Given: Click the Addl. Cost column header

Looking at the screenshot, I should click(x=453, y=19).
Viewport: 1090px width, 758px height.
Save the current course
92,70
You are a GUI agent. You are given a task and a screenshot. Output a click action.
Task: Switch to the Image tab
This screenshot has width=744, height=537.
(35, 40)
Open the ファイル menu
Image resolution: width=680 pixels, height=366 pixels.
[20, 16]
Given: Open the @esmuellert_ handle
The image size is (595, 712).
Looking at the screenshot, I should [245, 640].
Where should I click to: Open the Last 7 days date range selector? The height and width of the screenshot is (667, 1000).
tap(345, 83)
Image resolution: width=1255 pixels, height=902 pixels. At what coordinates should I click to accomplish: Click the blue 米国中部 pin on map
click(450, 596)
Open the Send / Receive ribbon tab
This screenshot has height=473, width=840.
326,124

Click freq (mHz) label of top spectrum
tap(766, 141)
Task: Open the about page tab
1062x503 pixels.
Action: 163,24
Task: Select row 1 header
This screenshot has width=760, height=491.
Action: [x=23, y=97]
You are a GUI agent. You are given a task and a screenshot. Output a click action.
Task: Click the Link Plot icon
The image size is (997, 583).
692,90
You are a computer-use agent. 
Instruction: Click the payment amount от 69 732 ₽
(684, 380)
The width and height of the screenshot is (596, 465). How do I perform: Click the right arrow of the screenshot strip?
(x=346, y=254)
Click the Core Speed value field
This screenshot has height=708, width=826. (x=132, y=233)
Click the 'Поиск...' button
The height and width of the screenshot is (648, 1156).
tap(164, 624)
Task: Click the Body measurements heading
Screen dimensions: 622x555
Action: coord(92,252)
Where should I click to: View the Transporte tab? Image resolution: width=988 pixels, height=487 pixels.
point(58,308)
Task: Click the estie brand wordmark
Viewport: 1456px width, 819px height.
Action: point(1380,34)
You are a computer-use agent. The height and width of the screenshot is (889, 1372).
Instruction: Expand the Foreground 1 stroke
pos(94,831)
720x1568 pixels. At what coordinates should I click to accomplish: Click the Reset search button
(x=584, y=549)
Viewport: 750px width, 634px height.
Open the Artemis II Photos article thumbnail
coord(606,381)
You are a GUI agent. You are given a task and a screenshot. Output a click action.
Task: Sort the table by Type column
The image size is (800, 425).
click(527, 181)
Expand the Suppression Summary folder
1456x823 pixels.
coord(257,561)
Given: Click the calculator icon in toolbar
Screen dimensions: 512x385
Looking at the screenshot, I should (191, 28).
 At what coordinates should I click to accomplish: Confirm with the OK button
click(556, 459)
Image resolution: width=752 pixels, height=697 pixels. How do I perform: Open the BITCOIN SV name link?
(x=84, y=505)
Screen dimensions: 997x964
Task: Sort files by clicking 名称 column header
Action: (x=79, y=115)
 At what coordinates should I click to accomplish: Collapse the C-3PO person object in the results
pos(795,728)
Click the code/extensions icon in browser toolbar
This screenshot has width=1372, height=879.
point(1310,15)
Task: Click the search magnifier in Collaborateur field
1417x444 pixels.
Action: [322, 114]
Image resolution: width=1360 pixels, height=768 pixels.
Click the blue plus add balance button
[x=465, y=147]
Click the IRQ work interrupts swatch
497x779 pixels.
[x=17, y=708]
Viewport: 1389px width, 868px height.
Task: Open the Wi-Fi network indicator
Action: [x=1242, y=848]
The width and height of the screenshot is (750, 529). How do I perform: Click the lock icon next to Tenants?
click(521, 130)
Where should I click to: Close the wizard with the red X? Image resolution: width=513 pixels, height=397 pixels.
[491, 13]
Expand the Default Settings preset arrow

- _TASK GOAL_
Please copy the entries above word for word, starting at the line that contains "Task: Click the search" and ending at the last line of the entries.

- _SOLVED EXERCISE_
Task: Click the search magnifier in Collaborateur field
1417x444 pixels.
Action: [322, 114]
Image resolution: width=1360 pixels, height=768 pixels.
Click the blue plus add balance button
[x=465, y=147]
Click the IRQ work interrupts swatch
497x779 pixels.
[x=17, y=708]
Viewport: 1389px width, 868px height.
Task: Open the Wi-Fi network indicator
Action: [x=1242, y=848]
The width and height of the screenshot is (750, 529). How do I perform: Click the lock icon next to Tenants?
click(521, 130)
Where should I click to: Close the wizard with the red X? Image resolution: width=513 pixels, height=397 pixels.
[491, 13]
Expand the Default Settings preset arrow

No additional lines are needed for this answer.